Filter the listing for lines containing "disk".

- - - - - - -

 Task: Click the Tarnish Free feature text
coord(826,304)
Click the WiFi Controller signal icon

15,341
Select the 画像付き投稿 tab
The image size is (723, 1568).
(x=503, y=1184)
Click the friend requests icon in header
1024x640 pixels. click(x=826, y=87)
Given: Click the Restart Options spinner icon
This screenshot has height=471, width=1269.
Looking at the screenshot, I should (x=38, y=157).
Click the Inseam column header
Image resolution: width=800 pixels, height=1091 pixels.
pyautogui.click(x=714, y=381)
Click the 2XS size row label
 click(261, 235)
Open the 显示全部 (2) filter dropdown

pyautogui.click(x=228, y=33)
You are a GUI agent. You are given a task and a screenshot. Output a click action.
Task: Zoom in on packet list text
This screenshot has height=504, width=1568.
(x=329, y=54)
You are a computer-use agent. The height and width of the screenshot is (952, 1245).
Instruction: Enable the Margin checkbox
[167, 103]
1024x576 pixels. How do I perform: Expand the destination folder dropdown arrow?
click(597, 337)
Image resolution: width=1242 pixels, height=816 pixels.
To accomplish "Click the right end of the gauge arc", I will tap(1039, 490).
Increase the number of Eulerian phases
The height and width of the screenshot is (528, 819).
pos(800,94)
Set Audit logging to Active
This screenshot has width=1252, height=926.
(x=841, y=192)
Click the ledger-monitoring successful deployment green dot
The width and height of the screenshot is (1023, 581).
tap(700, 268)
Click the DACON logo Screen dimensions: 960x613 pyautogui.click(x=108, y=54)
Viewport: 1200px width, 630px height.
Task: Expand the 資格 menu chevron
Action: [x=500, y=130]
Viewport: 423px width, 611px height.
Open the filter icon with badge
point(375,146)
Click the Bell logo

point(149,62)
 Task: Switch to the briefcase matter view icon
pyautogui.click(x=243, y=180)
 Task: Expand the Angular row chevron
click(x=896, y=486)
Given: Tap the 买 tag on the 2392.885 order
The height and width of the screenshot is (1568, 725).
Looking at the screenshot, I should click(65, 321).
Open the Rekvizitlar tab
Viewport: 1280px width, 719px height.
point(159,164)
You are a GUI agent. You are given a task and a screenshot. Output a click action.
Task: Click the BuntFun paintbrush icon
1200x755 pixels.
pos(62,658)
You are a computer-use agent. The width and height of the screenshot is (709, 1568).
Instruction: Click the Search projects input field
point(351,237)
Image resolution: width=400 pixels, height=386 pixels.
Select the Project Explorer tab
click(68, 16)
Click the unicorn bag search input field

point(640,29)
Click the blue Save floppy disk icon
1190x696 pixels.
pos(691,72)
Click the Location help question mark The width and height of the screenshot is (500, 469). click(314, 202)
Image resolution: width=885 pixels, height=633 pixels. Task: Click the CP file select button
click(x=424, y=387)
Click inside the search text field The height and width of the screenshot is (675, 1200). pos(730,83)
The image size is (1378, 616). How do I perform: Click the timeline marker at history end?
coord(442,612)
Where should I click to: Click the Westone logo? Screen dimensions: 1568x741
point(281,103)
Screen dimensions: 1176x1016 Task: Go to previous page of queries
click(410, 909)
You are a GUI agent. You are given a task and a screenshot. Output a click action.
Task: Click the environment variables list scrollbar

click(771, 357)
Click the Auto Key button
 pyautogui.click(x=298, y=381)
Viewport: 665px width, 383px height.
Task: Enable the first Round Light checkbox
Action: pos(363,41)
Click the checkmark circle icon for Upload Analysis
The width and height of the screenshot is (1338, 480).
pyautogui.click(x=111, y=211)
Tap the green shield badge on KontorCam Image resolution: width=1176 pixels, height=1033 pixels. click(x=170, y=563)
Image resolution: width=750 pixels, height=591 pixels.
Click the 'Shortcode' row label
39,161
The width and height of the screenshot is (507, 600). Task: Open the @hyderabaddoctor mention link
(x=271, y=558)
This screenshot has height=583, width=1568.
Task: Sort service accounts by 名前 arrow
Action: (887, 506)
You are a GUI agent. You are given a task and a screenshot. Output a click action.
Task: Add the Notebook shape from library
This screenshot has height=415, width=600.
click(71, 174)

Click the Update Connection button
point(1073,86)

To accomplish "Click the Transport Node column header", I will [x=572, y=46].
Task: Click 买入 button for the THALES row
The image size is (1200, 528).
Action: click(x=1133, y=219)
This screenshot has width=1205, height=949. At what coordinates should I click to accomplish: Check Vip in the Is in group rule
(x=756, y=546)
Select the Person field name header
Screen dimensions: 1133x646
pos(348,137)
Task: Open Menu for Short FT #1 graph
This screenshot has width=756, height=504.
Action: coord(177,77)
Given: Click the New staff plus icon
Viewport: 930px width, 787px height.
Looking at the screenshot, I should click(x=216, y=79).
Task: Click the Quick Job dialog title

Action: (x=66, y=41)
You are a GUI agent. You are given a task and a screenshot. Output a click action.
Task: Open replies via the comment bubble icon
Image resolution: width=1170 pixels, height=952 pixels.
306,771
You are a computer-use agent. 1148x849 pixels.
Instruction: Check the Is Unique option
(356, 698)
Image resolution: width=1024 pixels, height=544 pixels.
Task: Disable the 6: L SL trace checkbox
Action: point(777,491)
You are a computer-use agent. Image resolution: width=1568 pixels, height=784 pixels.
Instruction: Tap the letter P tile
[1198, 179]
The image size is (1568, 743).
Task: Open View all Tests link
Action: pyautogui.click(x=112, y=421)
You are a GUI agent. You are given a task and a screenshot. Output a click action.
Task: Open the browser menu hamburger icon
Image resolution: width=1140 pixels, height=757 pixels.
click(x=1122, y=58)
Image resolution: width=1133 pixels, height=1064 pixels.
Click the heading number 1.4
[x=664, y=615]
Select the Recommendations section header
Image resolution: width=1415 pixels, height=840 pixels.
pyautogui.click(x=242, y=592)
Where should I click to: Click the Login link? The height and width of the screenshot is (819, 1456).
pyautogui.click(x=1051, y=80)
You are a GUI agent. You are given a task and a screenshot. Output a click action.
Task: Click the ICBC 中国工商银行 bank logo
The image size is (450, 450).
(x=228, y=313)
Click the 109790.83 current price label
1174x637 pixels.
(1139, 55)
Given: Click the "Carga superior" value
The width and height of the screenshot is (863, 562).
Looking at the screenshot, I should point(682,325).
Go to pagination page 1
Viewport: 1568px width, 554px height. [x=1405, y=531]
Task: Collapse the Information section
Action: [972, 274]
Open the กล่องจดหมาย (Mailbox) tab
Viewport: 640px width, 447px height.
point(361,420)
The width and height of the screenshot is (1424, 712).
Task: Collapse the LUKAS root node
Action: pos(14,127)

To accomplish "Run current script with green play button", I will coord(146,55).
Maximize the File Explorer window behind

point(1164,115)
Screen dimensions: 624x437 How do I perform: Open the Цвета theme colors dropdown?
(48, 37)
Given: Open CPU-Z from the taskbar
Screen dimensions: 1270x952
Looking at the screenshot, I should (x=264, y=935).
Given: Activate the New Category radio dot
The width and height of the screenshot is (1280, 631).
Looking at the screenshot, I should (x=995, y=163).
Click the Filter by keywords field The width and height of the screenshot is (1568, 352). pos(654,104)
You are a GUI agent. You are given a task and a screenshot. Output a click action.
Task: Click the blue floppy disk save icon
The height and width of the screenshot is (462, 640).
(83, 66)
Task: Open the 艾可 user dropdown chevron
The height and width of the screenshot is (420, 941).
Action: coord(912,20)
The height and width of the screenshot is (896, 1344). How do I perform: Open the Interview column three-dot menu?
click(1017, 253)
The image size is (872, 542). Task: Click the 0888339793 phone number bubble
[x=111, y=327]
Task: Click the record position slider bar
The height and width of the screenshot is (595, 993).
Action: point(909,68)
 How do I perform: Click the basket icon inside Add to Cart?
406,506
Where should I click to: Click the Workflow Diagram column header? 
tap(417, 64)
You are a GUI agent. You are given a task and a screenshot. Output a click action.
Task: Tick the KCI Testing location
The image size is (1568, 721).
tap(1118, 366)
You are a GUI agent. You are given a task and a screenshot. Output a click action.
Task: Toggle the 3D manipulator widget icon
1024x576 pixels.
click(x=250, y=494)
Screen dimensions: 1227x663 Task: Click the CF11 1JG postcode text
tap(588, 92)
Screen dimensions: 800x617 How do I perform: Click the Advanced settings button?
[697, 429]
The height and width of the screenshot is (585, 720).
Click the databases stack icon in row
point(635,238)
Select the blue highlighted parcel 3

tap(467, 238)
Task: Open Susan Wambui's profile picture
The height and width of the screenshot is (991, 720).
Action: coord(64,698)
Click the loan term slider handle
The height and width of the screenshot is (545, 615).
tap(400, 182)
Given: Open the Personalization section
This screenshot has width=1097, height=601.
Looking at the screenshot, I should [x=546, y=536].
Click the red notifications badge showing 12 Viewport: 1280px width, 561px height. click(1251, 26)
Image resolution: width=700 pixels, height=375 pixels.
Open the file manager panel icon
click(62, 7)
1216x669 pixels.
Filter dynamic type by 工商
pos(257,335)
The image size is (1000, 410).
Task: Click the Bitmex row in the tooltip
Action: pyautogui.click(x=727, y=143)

- - - - - - -

> [Output for this task]
Click the blue Save floppy disk icon
Task: Click the blue floppy disk save icon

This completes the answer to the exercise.